# Wago Steuerung



## Betriebselektriker (7 November 2010)

HI

hab ne komplette Wago-Steuerung gefunden, jetzt fehlen mir nur noch Datenkabel und programm.
Weiß jemand wo ich das für Low bekommen kann?

mfg


----------



## Matze001 (7 November 2010)

Netzwerkkabel + codesys (3s homepage)

Was für eine hast du denn "gefunden"?

MfG

Marcel


----------



## MSB (7 November 2010)

Also Codesys ansich zwar nicht, aber die (kostenpflichtigen) Targets von Wago müssen bei Wago bezogen werden.

Welche Codesys-Version hängt in erster Linie mal vom Typ der Steuerung ab.
Bei Wago stünde da IO Pro 32 (Codesys 2.2 als Basis), oder IO Pro CAA (Codesys 2.3 als Basis), oder ganz neu auch Codesys V3 zur Wahl,
wobei V3 nur mit Speedway verwendbar ist, im moment jedenfalls.

Datenkabel ist (unabhängig vom Typ) ein Serielles Kabel, welches auf die Stiftleiste
unter der Abdeckung am Controller gesteckt wird.

Je nach Typ der Steuerung, kann auch über Ethernet programmiert werden.

Mfg
Manuel


----------



## IBFS (8 November 2010)

MSB schrieb:


> Je nach Typ der Steuerung, kann auch über Ethernet programmiert werden.


 
Dann bitte nicht die WAGO-SW "WAGO Ethernet Settings" vergessen.

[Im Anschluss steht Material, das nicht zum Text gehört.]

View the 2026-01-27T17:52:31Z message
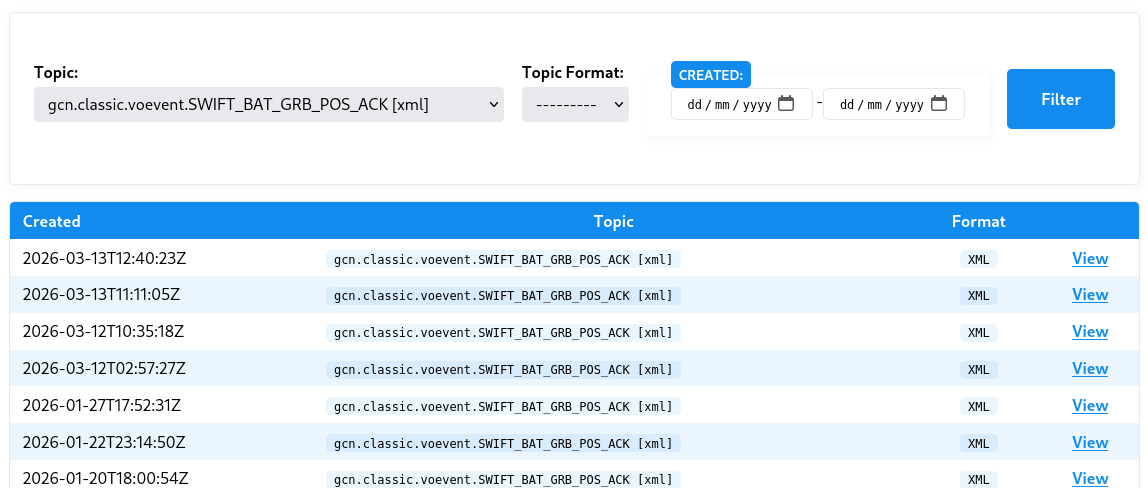Screen dimensions: 1148x488 coord(1089,406)
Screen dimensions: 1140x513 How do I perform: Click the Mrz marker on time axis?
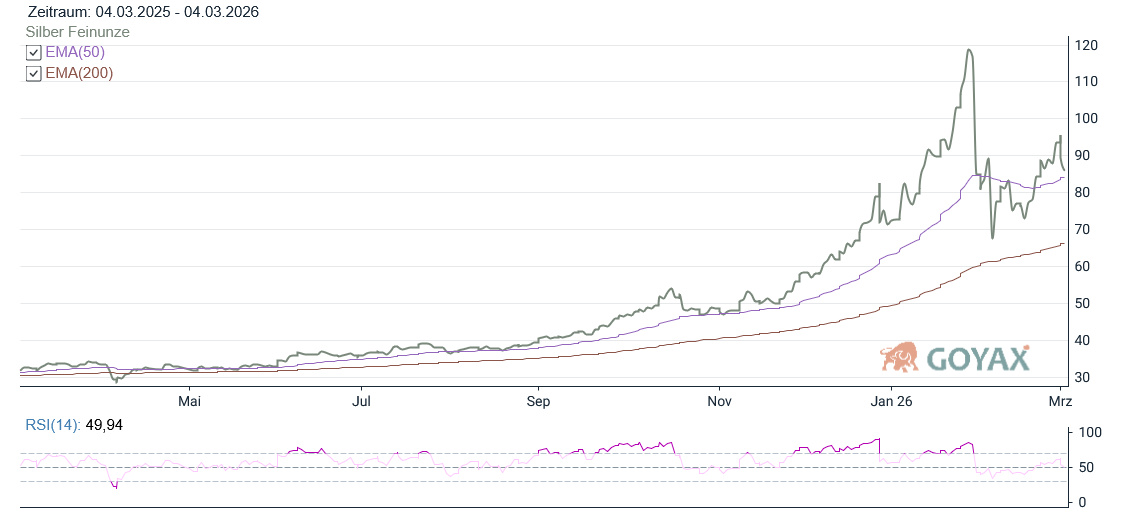click(1060, 401)
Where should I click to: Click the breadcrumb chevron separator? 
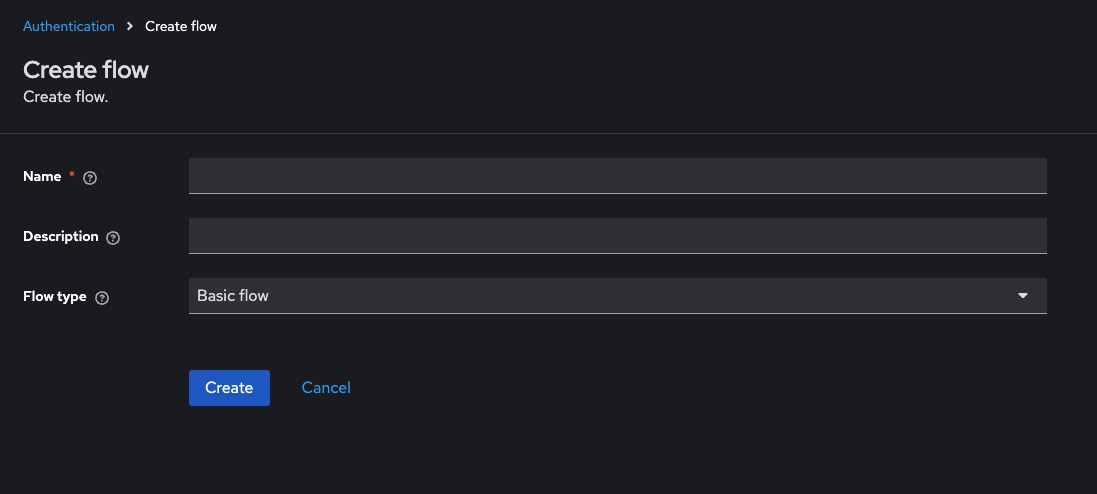coord(130,26)
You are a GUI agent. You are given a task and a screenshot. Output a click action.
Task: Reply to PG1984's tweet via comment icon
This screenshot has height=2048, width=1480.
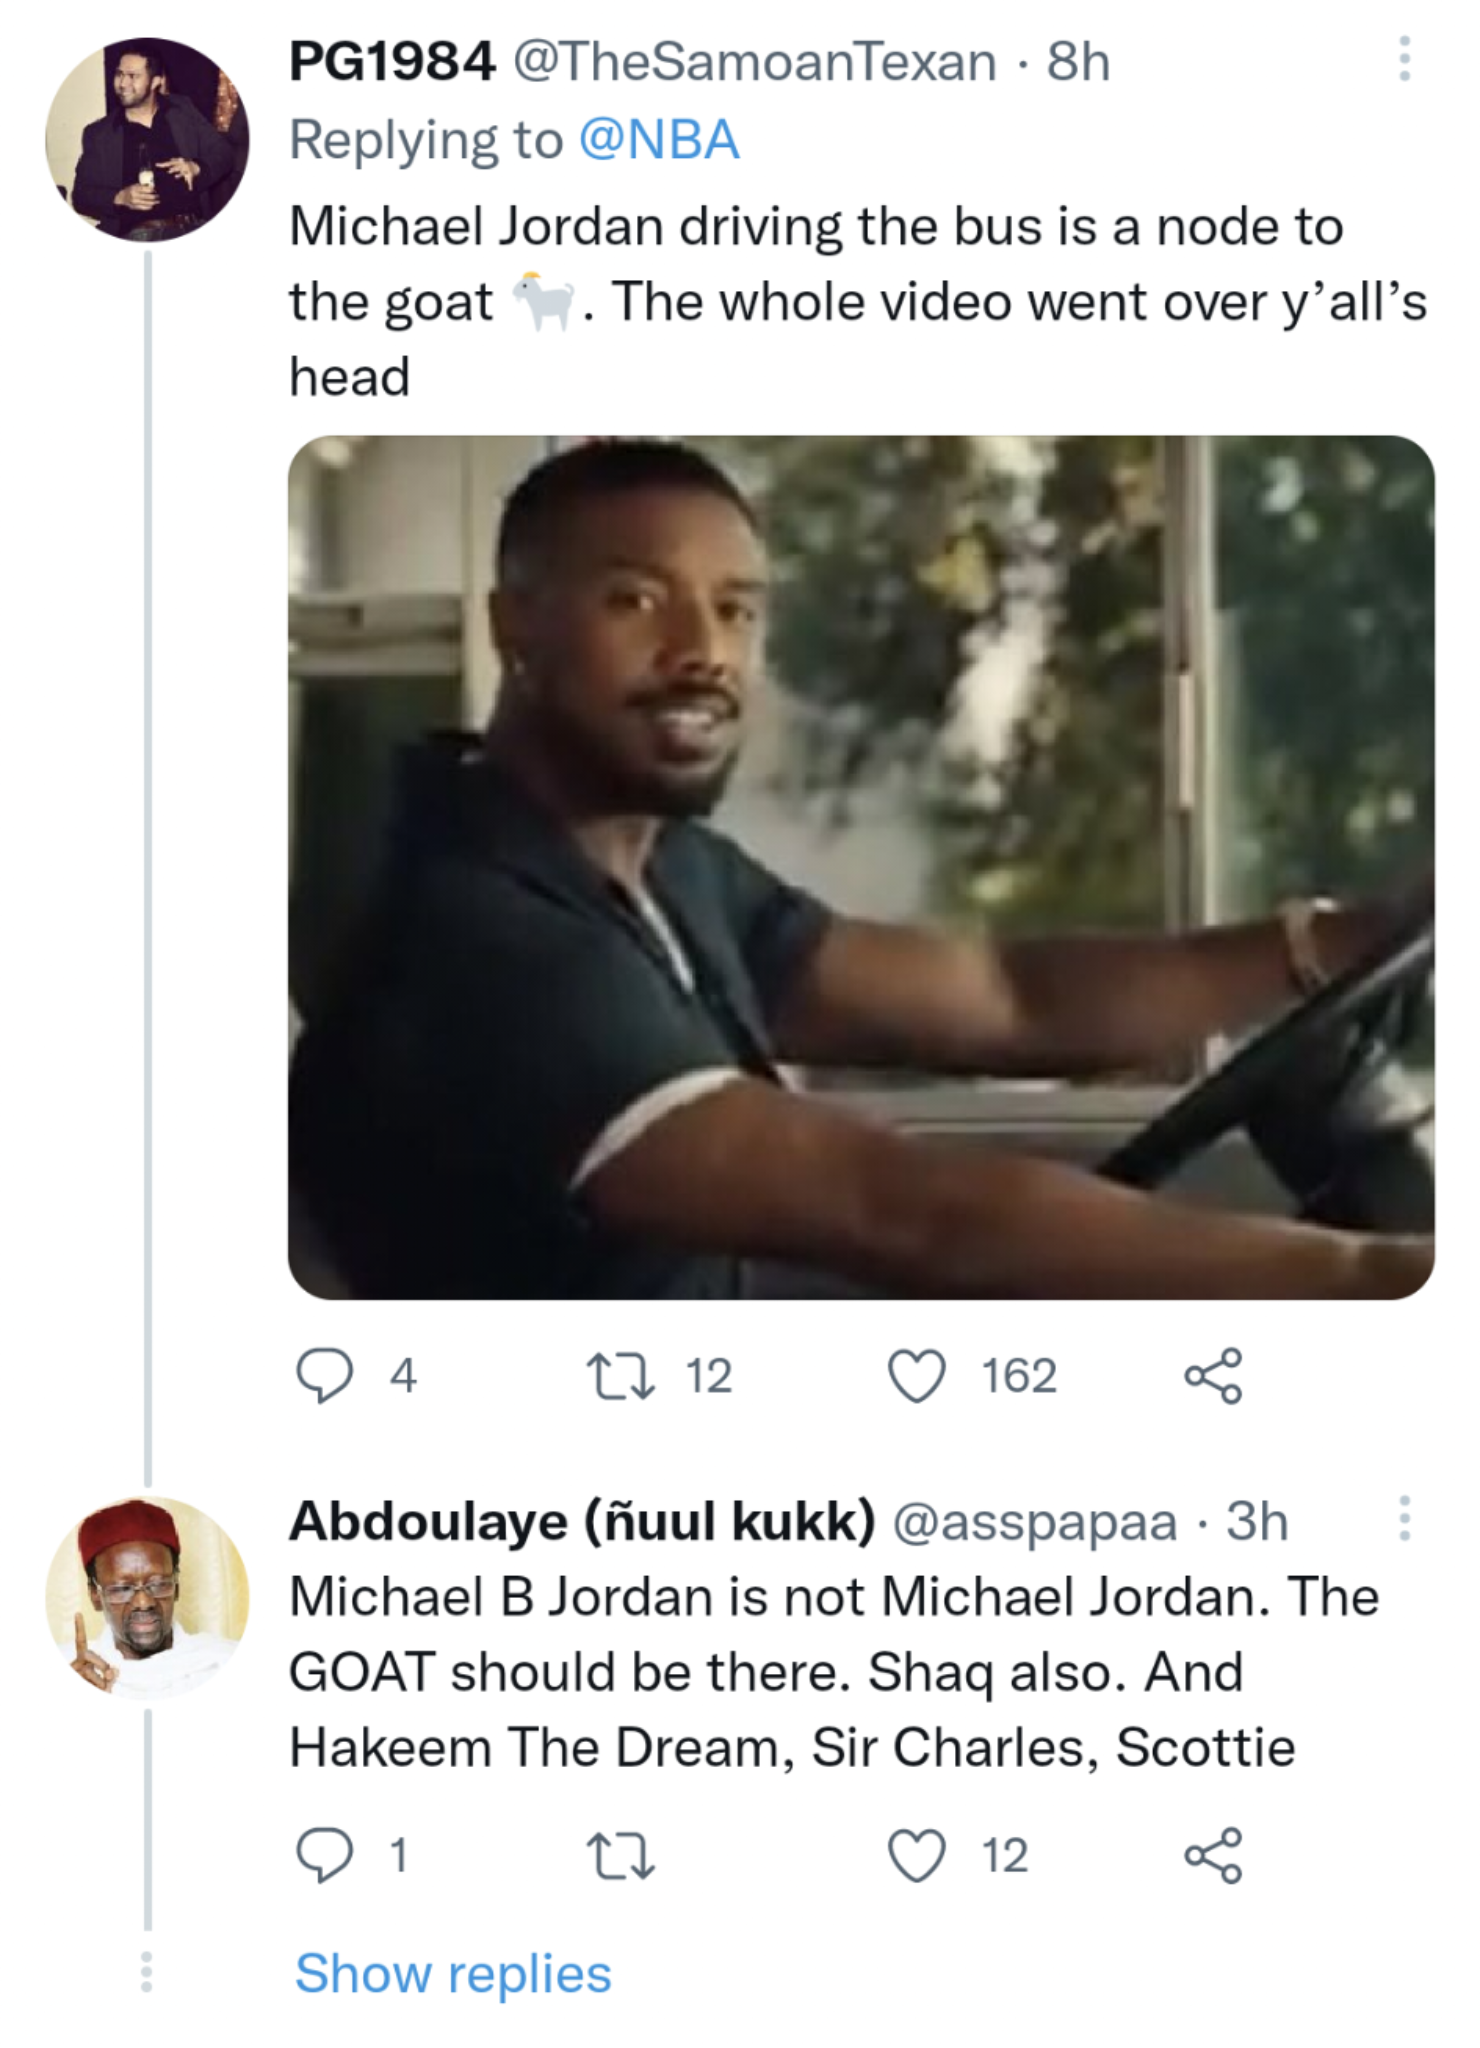click(x=324, y=1376)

http://www.wago.com/wagoweb_china/public/750/ger_manu/841/m0841qs1d.pdf

bzw. 

http://www.sps-forum.de/showpost.php?p=128797&postcount=13

Frank


----------



## Betriebselektriker (13 November 2010)

wo kann ich denn das Basis programm runterladen??weil das ja im prinzip nur erweiterungen von Cod.... prgramm sind oder??


----------



## MSB (13 November 2010)

Betriebselektriker schrieb:


> wo kann ich denn das Basis programm runterladen??weil das ja im prinzip nur erweiterungen von Cod.... prgramm sind oder??



Nochmal die Frage von oben, welche Steuerung hast du eigentlich?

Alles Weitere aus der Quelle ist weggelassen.